In recent years, several companies have recalled their multipurpose solutions for contact lenses because of outbreaks of sight-threatening eye infections -- Acanthamoeba keratitis, which is caused by a waterborne parasite, and Fusarium keratitis, a fungal infection.
Tomorrow, the FDA's ophthalmic devices panel will hear an update on those outbreaks and discuss ways to test the products to help prevent further outbreaks.
The panel will also take a fresh look at the labels on contact lens products. For instance, they'll consider adding a "discard" date to the label, in addition to the expiration date. Other possibilities include recommending replacing lens cases frequently, describing the recommended rubbing and rinsing times to disinfect contact lenses, and conveying the risk of eye infection involving water activities such as showering or swimming.
Here's a quick reminder of the FDA's tips on preventing eye infections in contact lens wearers:
- Replace your contact lens storage case every 3-6 months.

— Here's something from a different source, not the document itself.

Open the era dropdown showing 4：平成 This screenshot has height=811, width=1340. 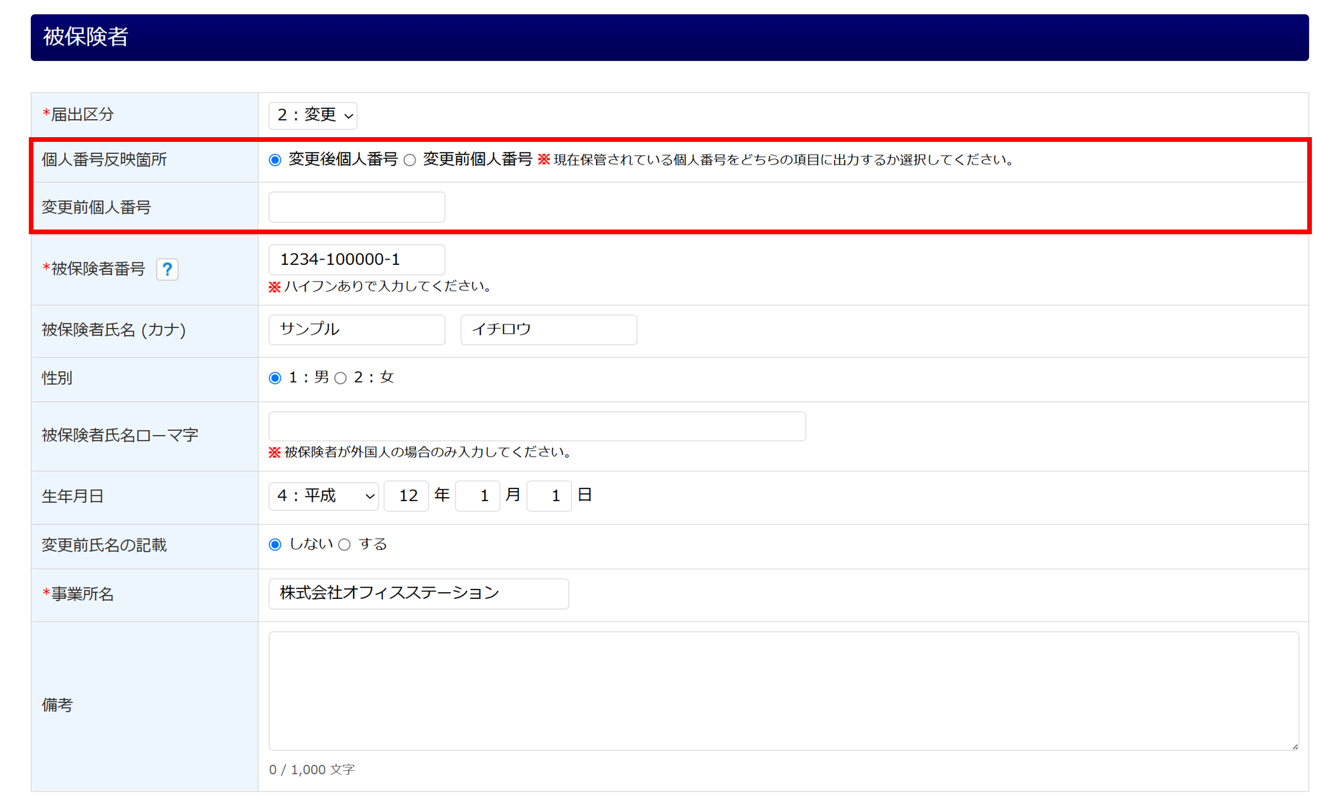[323, 496]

- Clean and disinfect your lenses properly.
- Remove your contact lenses before swimming.
- Always use fresh contact lens solution. Never reuse the lens solution.
- Avoid non-sterile water. That includes distilled water and tap water.
- Never use homemade saline solution.
- Never transfer contact lens solutions into smaller, travel-sized containers.
- Never put your lenses in your mouth. Saliva isn't sterile.
Wash your hands with soap and water, and dry them, before handling your lenses.
- Wear and replace your lenses according to the schedule prescribed by your doctor.
- Follow instructions from your doctor and your solution manufacturer for cleaning and storing your lenses.
- Remove the lenses and consult your doctor immediately if you experience eye symptoms such as redness, pain, tearing, increased sensitivity to light, blurry vision, discharge, or swelling.